Weather, Whether Radar: the book

Written and published despite all the difficulties associated with Covid, the Institute collaborated with Ethical Midge to publish Redell Olsen’s remarkable book, Weather, Whether Radar: Plume of the Volants. This artist’s book offers glimpses of Olsen’s digital studio and portfolio of work as the winner of the DARE Art Prize, awarded by the University of Leeds and Opera North, in conjunction with the National Science and Media Museum and The Tetley. .

Olsen worked with scientists at the University, singers and musicians at Opera North, along with images and objects from the National Science and Media Museum’s collection.
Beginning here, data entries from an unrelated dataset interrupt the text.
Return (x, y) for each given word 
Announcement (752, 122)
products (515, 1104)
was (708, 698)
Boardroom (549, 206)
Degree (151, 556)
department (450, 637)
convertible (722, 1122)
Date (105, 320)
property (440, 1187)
The book was first released alongside an exhibition of Olsen’s artworks from the project at The Tetley in late 2021.

Olsen’s book moves between poetry and science, and between image and text. Amid poems and fictions, there are proposals for an inter-species opera, along with collaged materials and scores for insects. The movement of the different parts of the book offers a range of critical responses to climate change and reflections on the moment, politics and process of the work’s own production.
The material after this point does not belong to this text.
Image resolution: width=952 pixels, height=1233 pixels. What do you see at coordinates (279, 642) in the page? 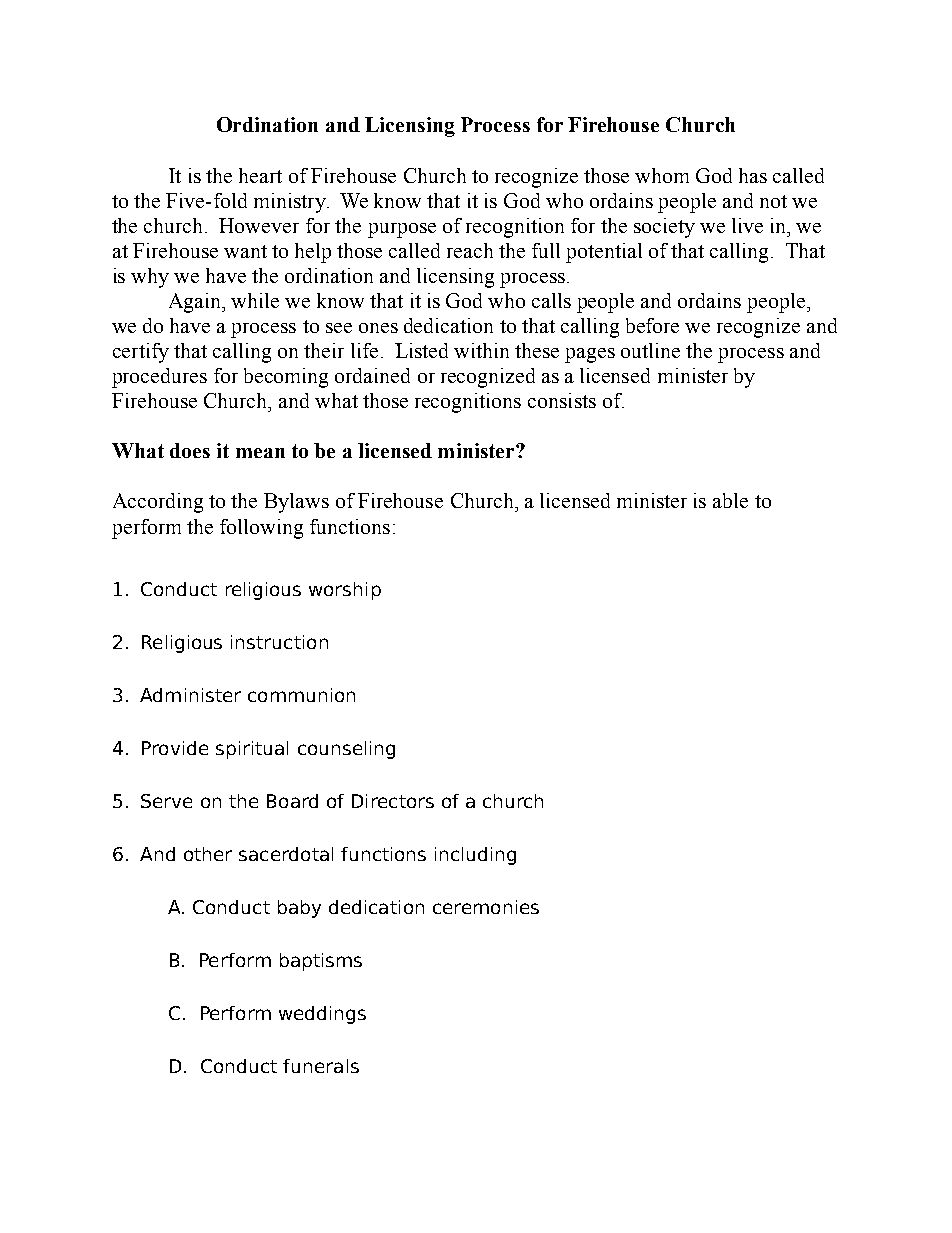
I see `instruction` at bounding box center [279, 642].
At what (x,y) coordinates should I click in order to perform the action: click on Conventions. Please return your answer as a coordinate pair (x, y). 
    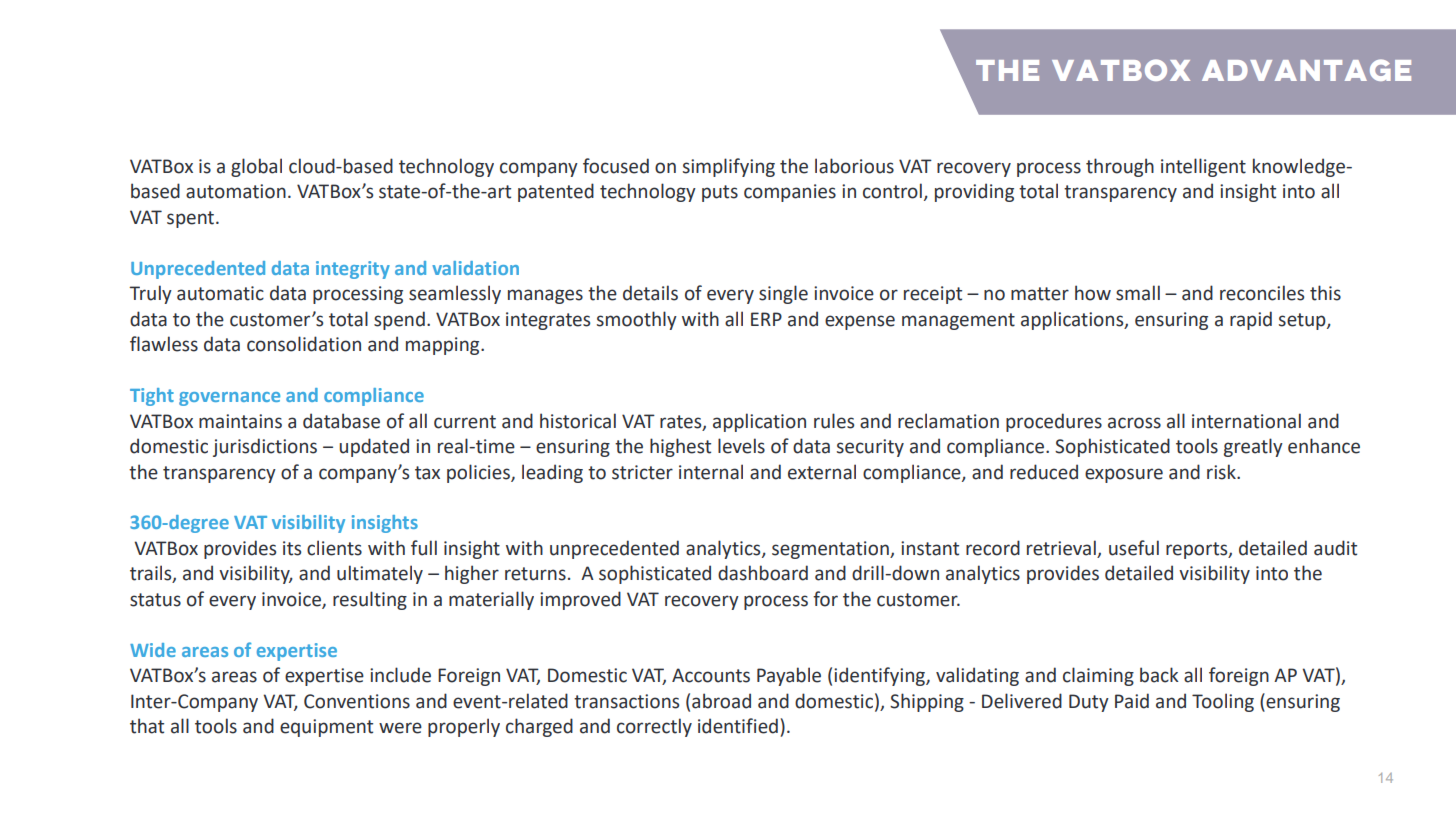
    Looking at the image, I should click on (357, 701).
Among diverse suggestions as to how art and poetry might repurpose existing forms of data, the project works with the groundbreaking research of the BioDAR unit at the University of Leeds. BioDar scientists use discarded data from weather radar to monitor insect biodiversity, reconfiguring ‘plumes’ of insects previously dismissed as ‘noise’. The implications for art and poetry as parallel ways of reconfiguring data perceived as noise reverberate across the book in new forms of poetic practice and perception.

Another important collaboration informing the book is with Opera North. Olsen wrote a rewording of Polyphemus’ aria in Handel’s opera Acis and Galatea and parts of her new libretto were performed by the Chorus of Opera North and bass-baritone Matthew Stiff. In a film instantiation of this material, audio of the performance is layered over images of a moth produced by BioDAR scientist Will Evans using an Artec 3D scanner, in a remote collaboration with Olsen.

Other sections of the book include historical and cultural materials diversely associated with the history of radar and moths, such as frequency hopping Hedy Lamarr style, John Cage’s ‘Weather’ and Virginia Woolf’s ‘The Death of the Moth’. The book assembles a fascinating array of reconfigured data sets, visual collages and proposals for performance, laid out in book instantiation with full colour illustrations of artworks from the project.

At a length of just under 200 pages, the book combines a through-composed poetics of the project. The book is both a poetic world and a portal into several other instantiations of associated projects, images, music, films and artworks. This book is a thing of wonder, combining poetry, prose, and visual materials with remarkable dynamism and poetic intensity. The Institute are proud to be involved in publishing this book.